堕ちる→末路2
今私は隣の国にいる。
こんな国名前を呼ぶ必要もないからだ。
現在の私は周りから見ても冷たい空気を放つ少女だろう。
これが素である。
いつもは相手が話しやすいようにこにこしたりツッコミ入れたり表情豊かだが、仕事の際や敵に向けてはこの素をそのまま出す。

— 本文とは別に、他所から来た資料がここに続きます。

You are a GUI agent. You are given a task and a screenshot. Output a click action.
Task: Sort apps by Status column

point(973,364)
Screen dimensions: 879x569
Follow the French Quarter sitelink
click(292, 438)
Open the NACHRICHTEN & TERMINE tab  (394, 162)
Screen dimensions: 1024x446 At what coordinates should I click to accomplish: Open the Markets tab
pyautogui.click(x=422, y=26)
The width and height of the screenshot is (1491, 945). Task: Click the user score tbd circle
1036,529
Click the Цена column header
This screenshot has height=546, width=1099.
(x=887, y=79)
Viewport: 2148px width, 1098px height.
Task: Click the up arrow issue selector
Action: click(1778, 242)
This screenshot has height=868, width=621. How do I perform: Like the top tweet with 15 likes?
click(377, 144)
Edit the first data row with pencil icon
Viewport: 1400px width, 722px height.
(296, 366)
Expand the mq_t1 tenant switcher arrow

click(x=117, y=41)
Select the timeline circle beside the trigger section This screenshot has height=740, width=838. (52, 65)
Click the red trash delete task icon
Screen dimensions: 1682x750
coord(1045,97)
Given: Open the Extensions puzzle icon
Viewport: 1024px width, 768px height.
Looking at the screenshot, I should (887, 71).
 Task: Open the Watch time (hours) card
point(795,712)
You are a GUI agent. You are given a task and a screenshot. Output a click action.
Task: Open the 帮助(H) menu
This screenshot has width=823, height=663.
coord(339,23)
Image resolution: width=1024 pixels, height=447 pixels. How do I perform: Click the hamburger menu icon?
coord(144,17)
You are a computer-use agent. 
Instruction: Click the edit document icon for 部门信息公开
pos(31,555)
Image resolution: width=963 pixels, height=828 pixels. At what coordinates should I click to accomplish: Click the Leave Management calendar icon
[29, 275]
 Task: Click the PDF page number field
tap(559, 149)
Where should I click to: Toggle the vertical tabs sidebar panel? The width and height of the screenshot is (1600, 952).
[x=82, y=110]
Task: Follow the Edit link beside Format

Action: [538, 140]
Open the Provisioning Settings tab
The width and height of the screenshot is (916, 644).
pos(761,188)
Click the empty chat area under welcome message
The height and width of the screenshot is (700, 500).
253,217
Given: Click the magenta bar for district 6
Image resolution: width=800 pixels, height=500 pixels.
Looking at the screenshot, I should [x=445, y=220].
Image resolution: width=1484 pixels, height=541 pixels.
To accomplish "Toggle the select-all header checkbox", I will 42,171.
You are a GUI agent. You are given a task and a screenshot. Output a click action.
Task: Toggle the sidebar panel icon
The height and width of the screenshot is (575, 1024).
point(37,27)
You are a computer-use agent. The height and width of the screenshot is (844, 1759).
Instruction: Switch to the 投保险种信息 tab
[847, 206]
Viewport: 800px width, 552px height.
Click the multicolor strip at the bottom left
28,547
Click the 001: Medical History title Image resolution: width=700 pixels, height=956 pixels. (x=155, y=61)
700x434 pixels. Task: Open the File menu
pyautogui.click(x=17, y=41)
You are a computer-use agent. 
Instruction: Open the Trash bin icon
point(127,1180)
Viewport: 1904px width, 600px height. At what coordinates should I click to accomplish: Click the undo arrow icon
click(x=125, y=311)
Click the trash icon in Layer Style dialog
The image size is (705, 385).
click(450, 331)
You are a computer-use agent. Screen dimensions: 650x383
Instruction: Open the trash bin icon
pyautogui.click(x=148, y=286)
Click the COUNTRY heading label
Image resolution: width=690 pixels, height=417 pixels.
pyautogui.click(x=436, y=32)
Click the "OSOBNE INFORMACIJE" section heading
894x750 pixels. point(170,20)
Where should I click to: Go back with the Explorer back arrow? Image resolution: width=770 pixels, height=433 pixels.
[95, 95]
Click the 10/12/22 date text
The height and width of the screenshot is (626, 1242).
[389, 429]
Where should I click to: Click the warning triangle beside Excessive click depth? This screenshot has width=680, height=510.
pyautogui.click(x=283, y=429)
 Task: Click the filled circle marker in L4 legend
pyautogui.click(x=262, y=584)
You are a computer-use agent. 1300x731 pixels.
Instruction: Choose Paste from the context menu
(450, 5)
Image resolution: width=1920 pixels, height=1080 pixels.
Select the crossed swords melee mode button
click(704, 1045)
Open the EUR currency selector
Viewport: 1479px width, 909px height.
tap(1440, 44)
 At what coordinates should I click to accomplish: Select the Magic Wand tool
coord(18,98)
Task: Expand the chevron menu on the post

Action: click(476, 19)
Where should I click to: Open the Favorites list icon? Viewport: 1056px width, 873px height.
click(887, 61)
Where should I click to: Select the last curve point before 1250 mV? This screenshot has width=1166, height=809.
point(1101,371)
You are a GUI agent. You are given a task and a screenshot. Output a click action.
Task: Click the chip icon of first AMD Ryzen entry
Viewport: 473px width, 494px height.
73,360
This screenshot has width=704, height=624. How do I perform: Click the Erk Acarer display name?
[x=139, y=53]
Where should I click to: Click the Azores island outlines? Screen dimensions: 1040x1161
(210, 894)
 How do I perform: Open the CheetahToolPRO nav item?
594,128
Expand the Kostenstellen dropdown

前者のほうが多いのでみんなはこの素をモード2と呼ぶ。仕事モードと呼ぶ人もいる。
これまでにナンパ男にいろいろ誘われたりしたが正に氷の棘を性格に丸出しで威嚇。
ほら、また来た。
「ねぇねぇ、君綺麗だねぇ。どっか一緒に・・・」
「却下。」
「カフェでもさ」
「却下。」
ギロリと睨むと男は怯えて去って行った。
私が認めるのはこちらの意思を汲んでくれる強いやつだけだ。
あんなやつ願い下げである。
それにそもそも私はお留守番なのだ。
正確にはお留守番ってことになっている。
なんで、というと、後ろからぐっさりやれとのことだった。
自分でも卑怯だなぁと思った。
(・・・?)
変な音が聞こえた。
そこを覗いて、
(っ!!)
死ね死ね死ね!と叫ぶ心を突き刺して、それを見る。
私と同じくらいの少女が男に縛られ、そのロープの先を持たれていた。
その目の前で何度も刺されているのは・・・
「やぁぁぁぁ!やめてよぉ!おかーさん!おとーさぁぁぁぁん!」
理性が吹っ飛びかける。
陛下の任務を遂行せねば・・・
(なにを言ってるの?)
心の中で嫌な声がする。
(夜まで仕事はないのよ?なら今ならいいわよ。)
(いい・・・?そうかもしれない)
(いいの?あの子は陛下に拾われる前のあなたみたいよ。)
ゆるぅっと視界が揺れる。
そのまま私は視界を赤に染め上げた。
消す者がいなくなったところで理性を取り戻し、少女を見る。
「うぅ・・・えぐっ・・・」
親の死体に寄り添い、しゃくり上げる少女の目の前に金貨の入った袋を置く。
「間に合わなかった。」
モード2の時は口数もいつもより少なくなる。
これも素だ。
この金貨の袋が謝罪だと気づいた少女は、それを力強く突き返してくる。
「私は・・・お父さんやお母さんを助けることすらできなかった・・・!」
「仕方ない」
「仕方なくない!あなたはそんなに強いのに・・・私とほとんど変わらないのに!」
「それは、特別な境遇にあったから・・・」
「教えて。」
「え」
「教えてください!私に、力を!こんな子達がいなくなるように!この国の悪政を消すために!」
へぇ。自分の親が死んですぐ他人のことを考えられるとは。
神経が図太いのか、そんなフリをしているのか。
どちらにしても私にとっては好都合だ。
「じゃ、今回の仕事に加えてあげる。死んでも知らないわ。」
「はいっ!!」
ポロポロと泣きながらもついてくる少女に、私は少しだけ自分を重ねていた。